> What the exercise asks:
Without any images, output the records below verbatim.

> Available records:

--------

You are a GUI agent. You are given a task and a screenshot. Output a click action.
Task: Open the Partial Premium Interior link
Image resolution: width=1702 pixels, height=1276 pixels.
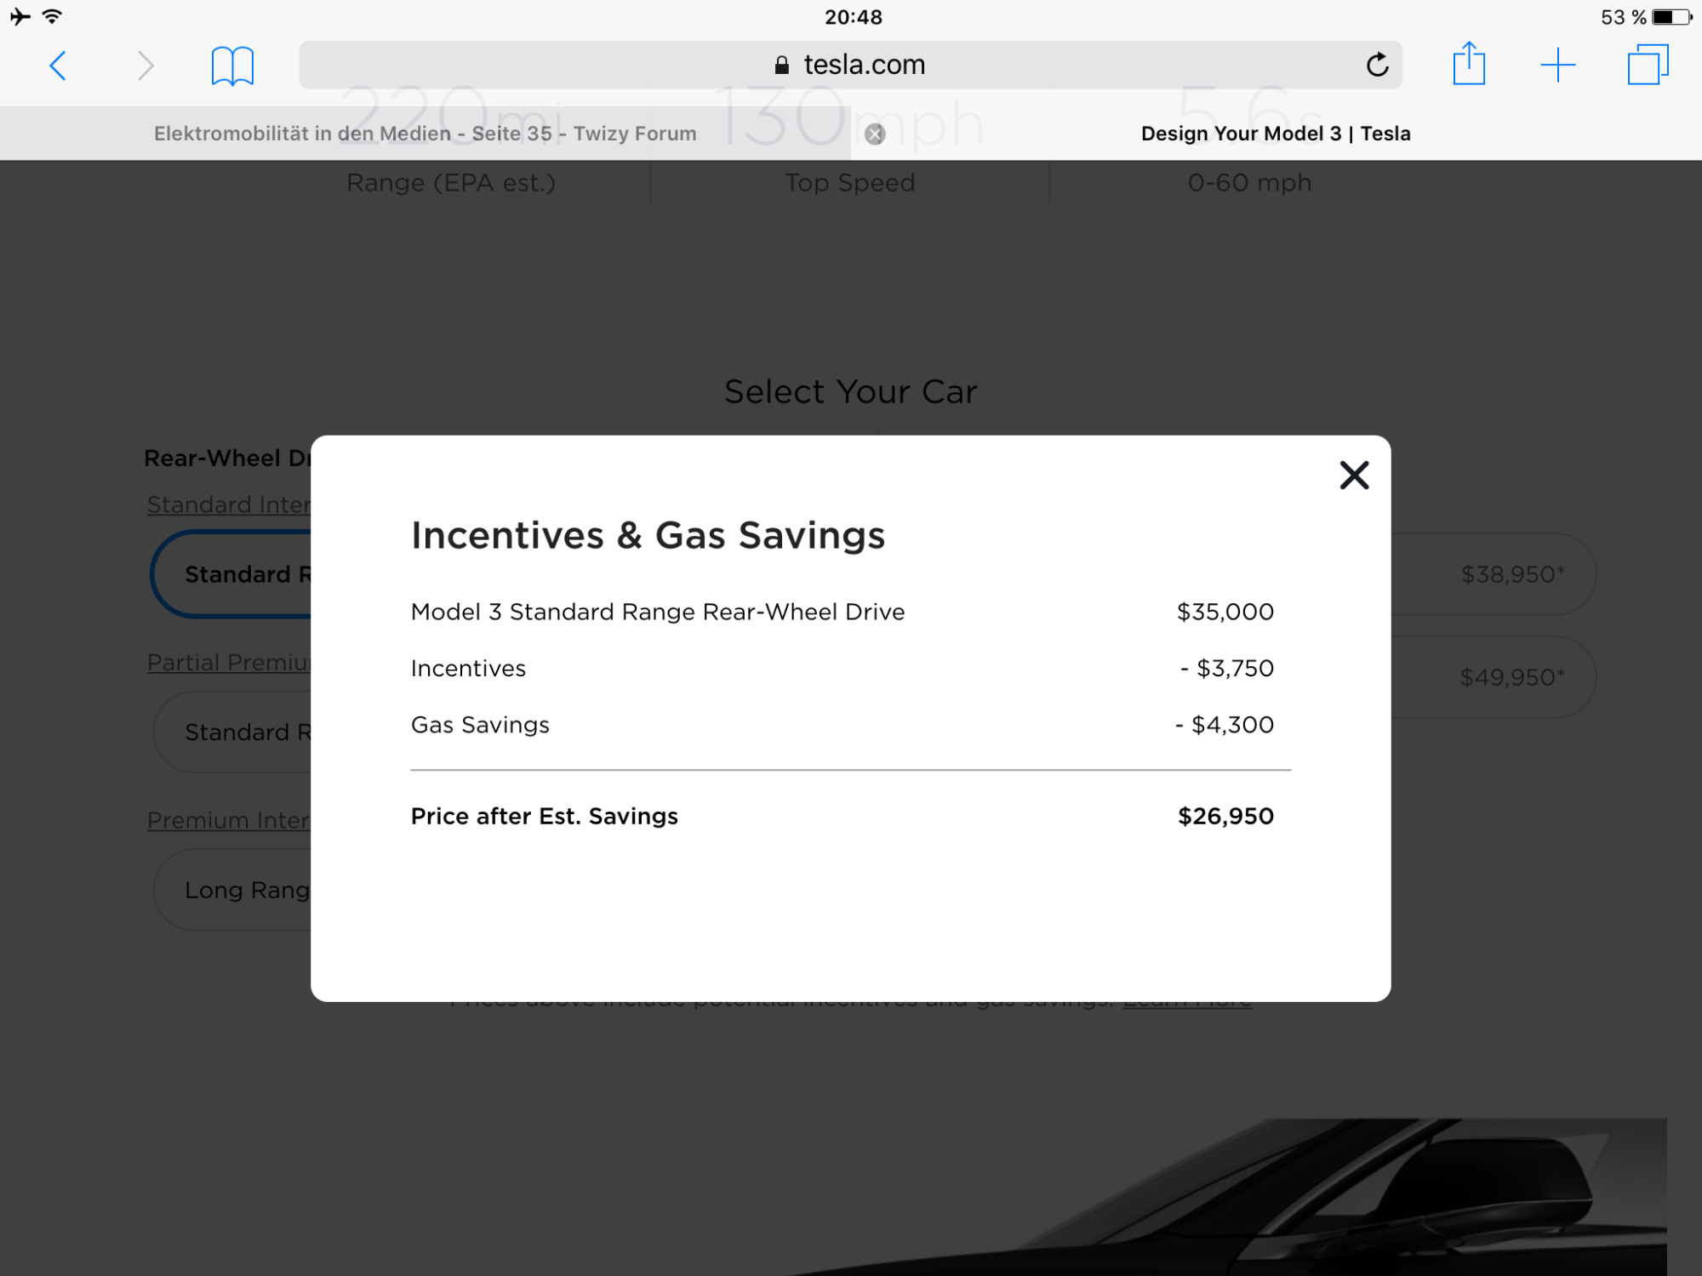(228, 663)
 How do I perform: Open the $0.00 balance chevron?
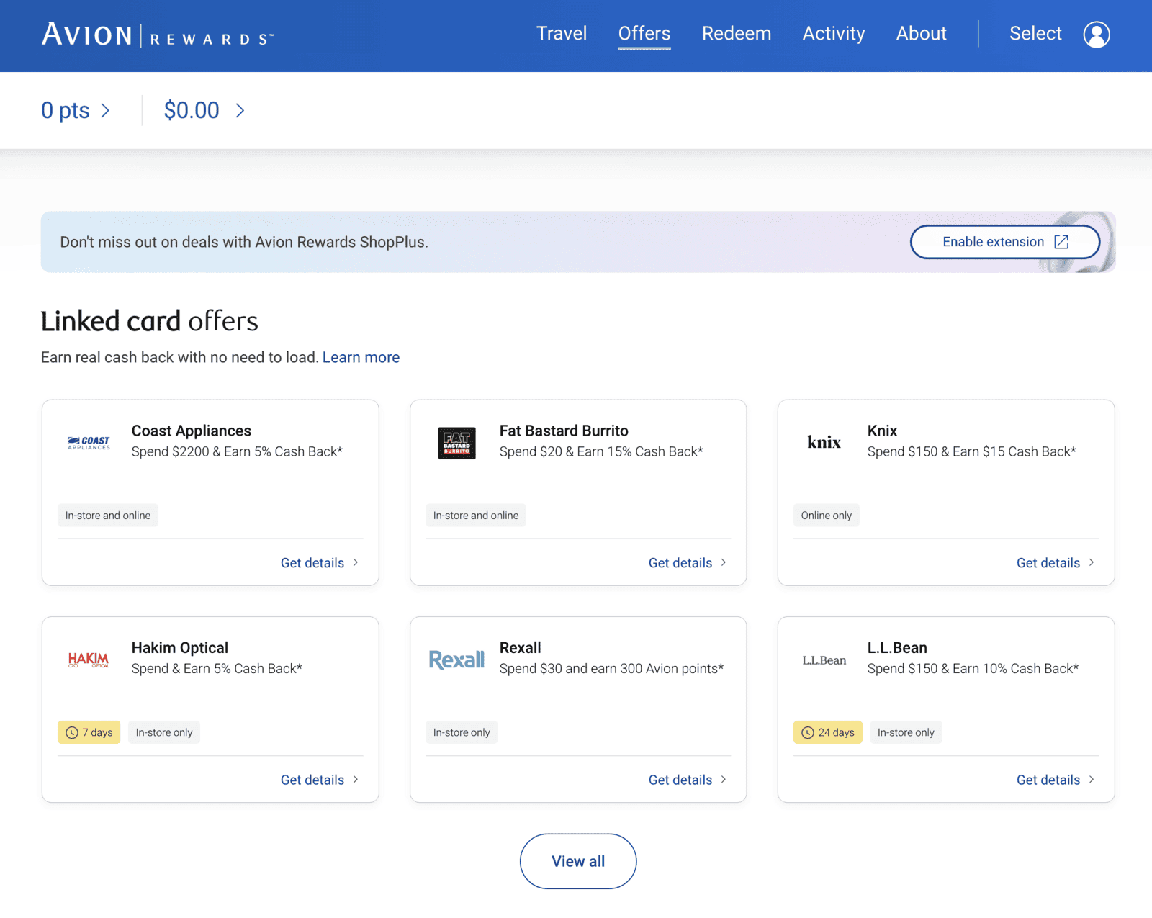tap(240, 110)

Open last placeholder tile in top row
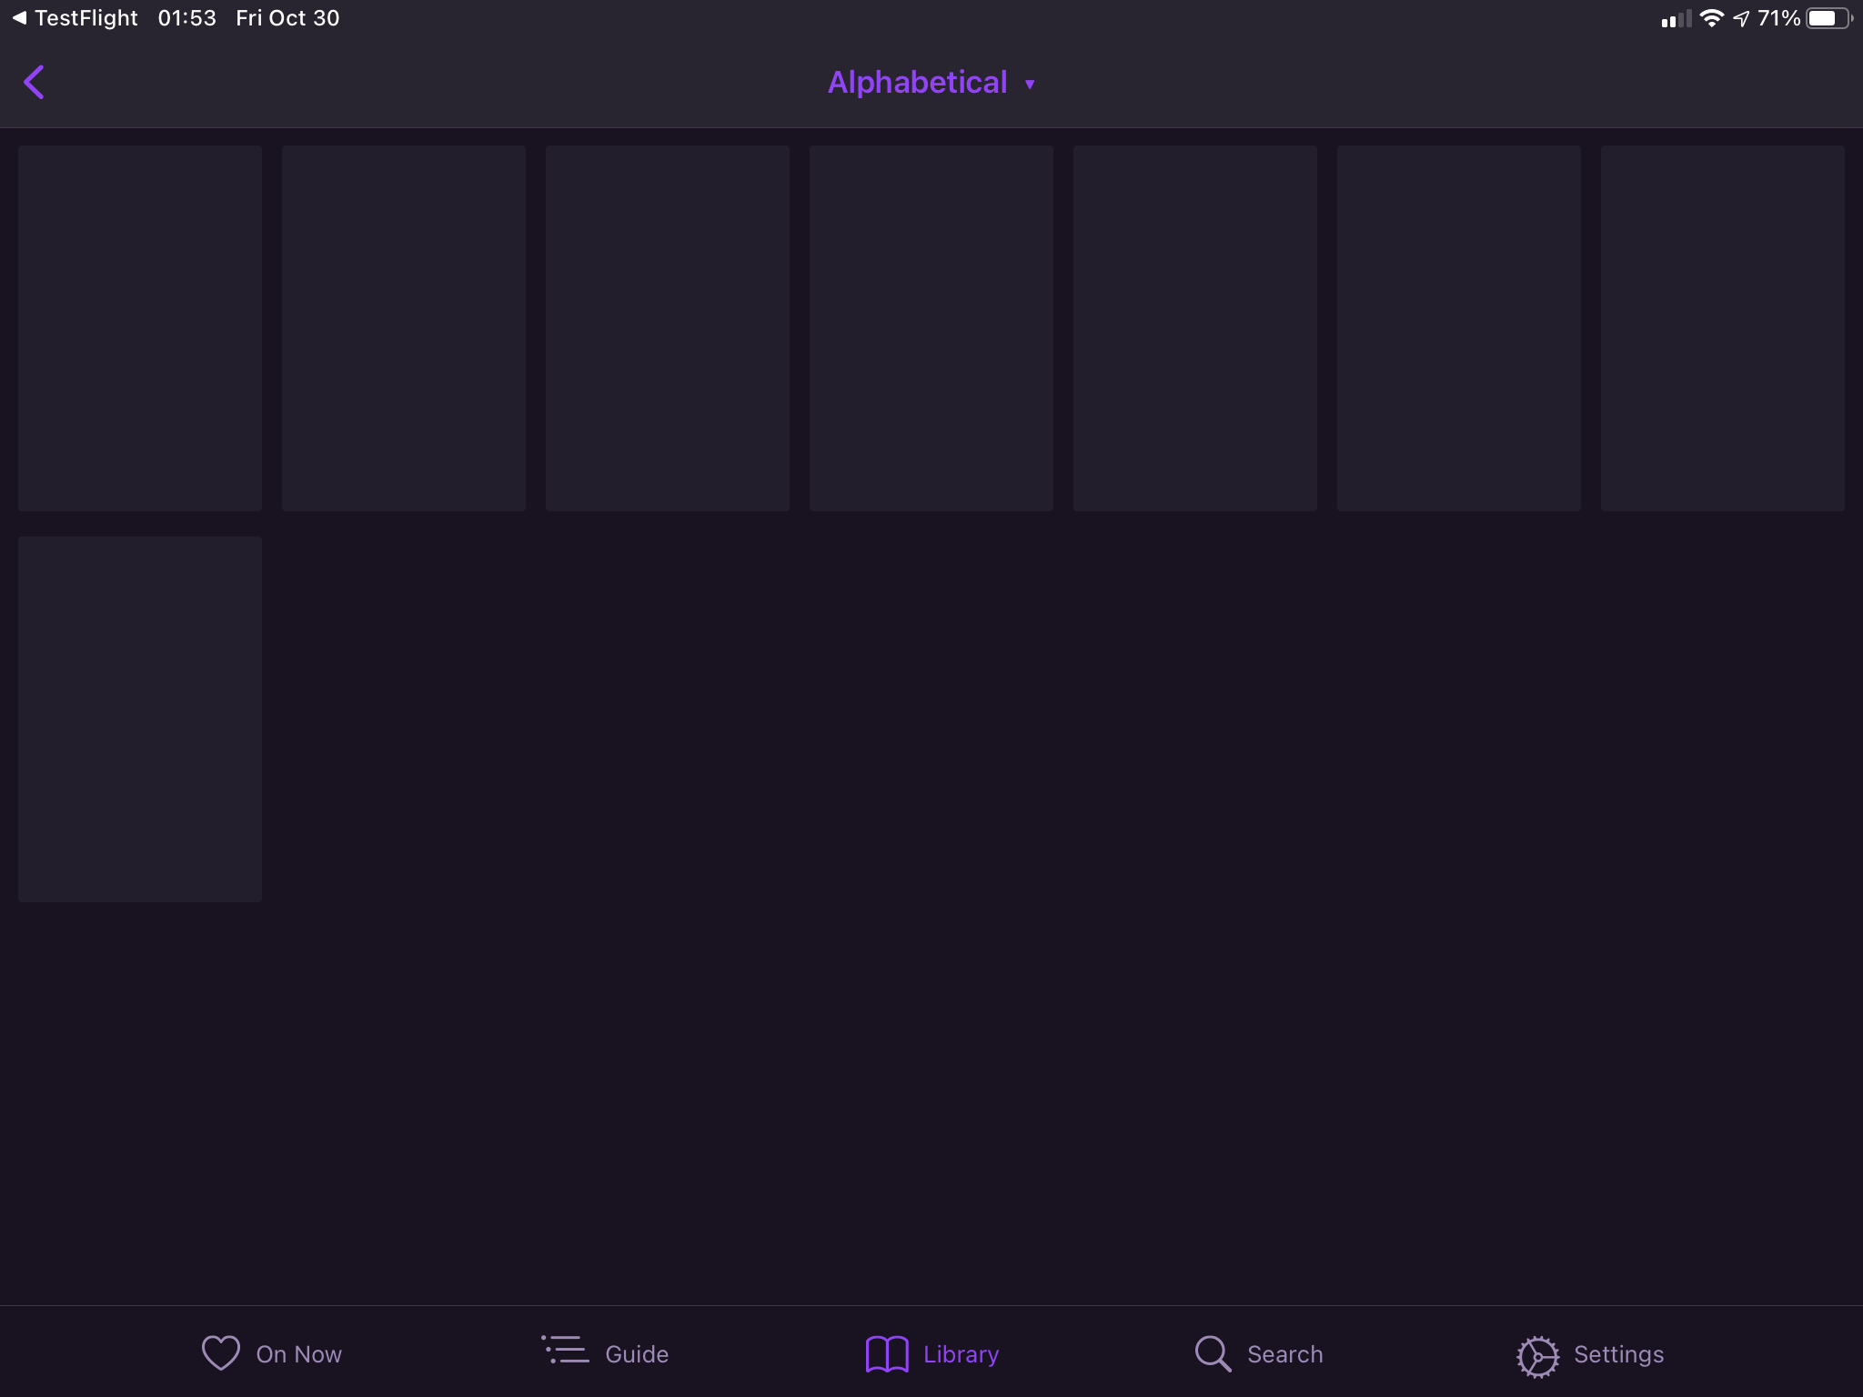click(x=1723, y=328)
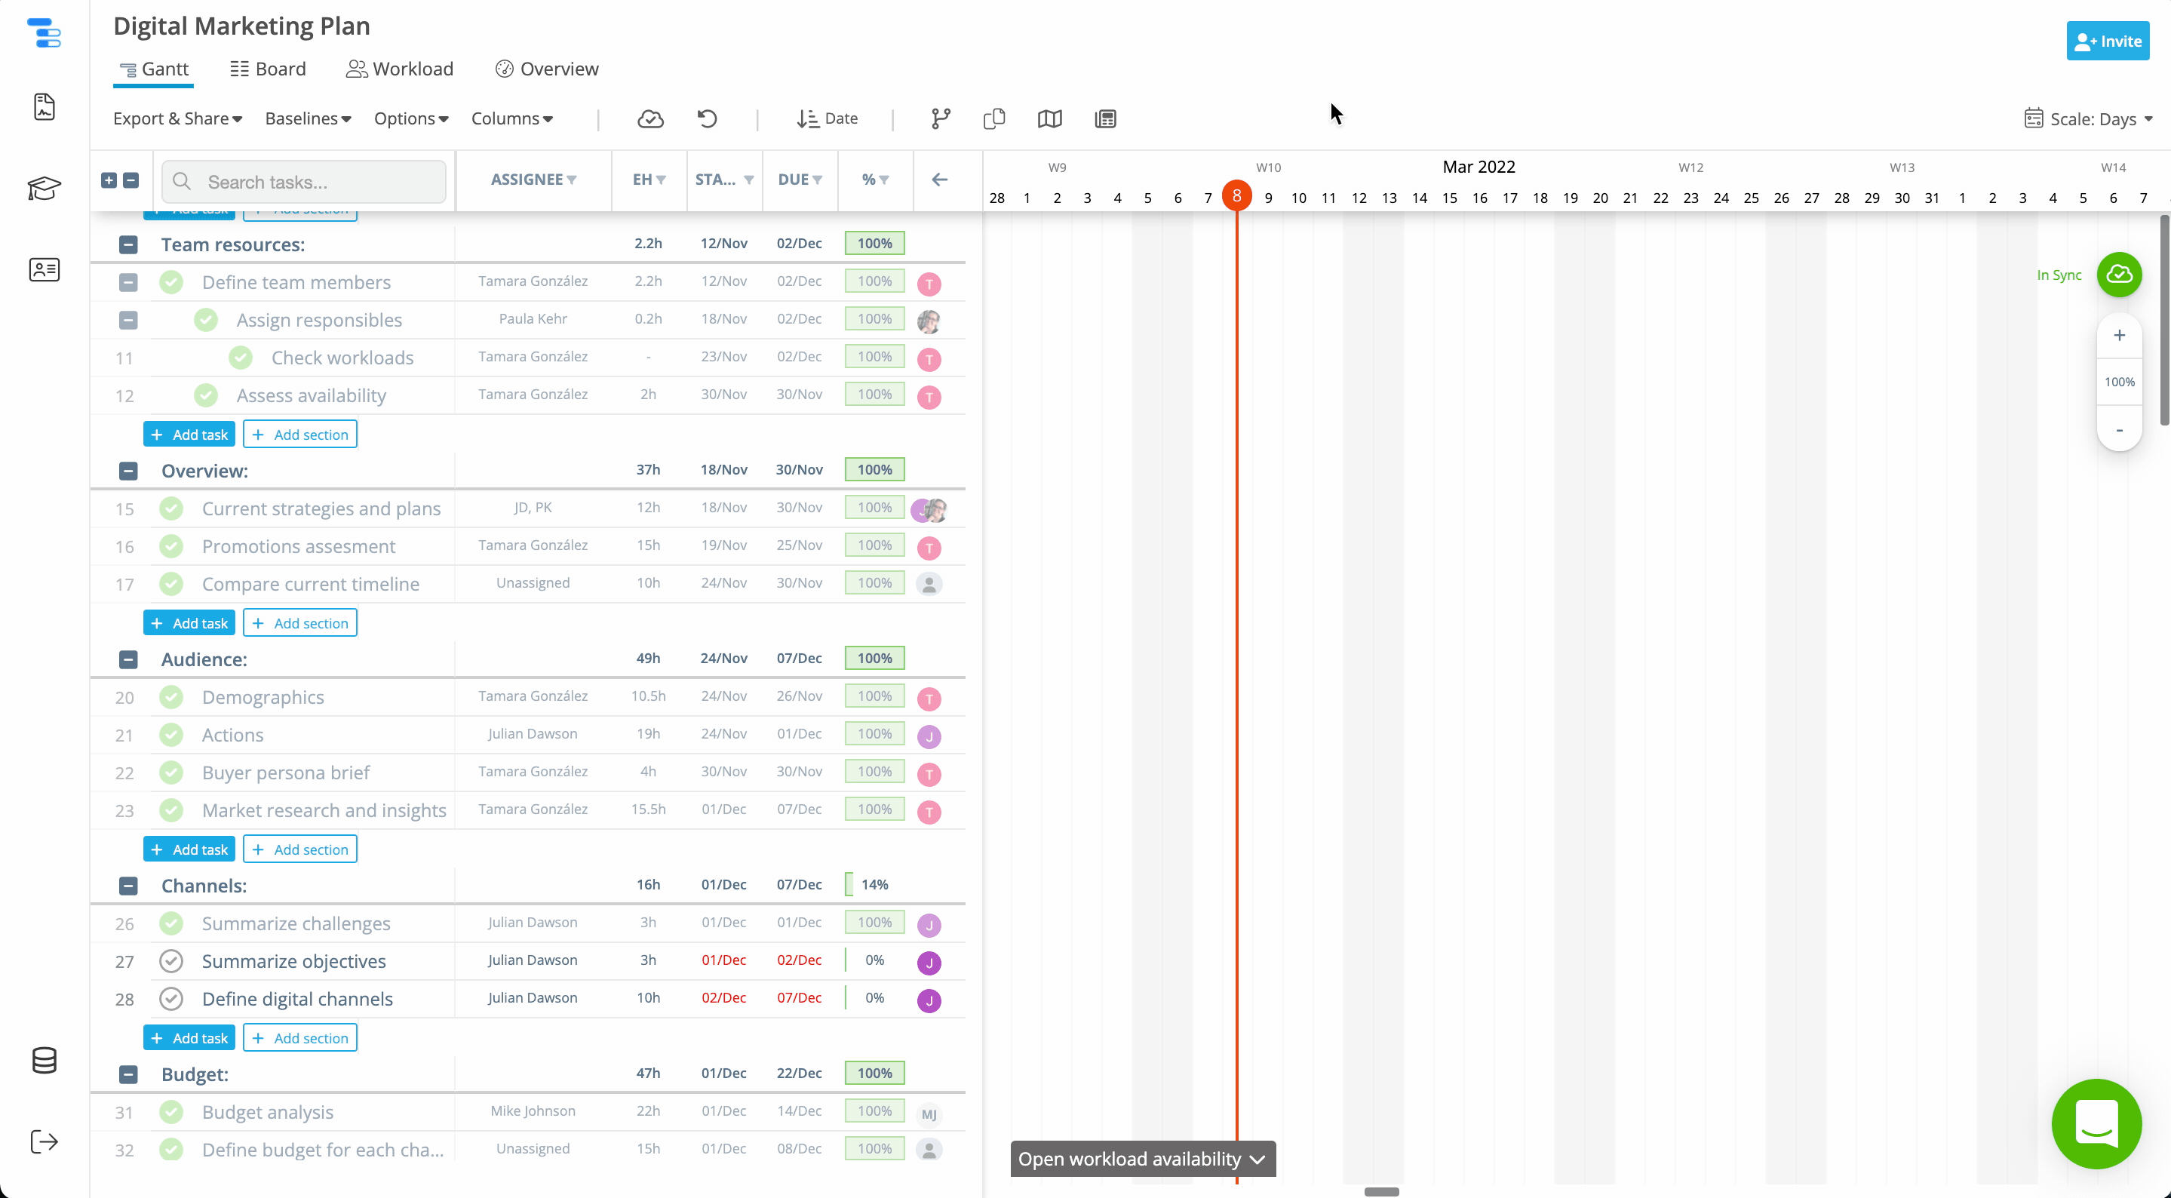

--------

> Solved exercise:
You are a GUI agent. You are given a task and a screenshot. Output a click action.
Task: Open the Partial Premium Interior link
Image resolution: width=1702 pixels, height=1276 pixels.
(228, 663)
 How do I perform: Open the $0.00 balance chevron?
tap(240, 110)

Open last placeholder tile in top row
click(x=1723, y=328)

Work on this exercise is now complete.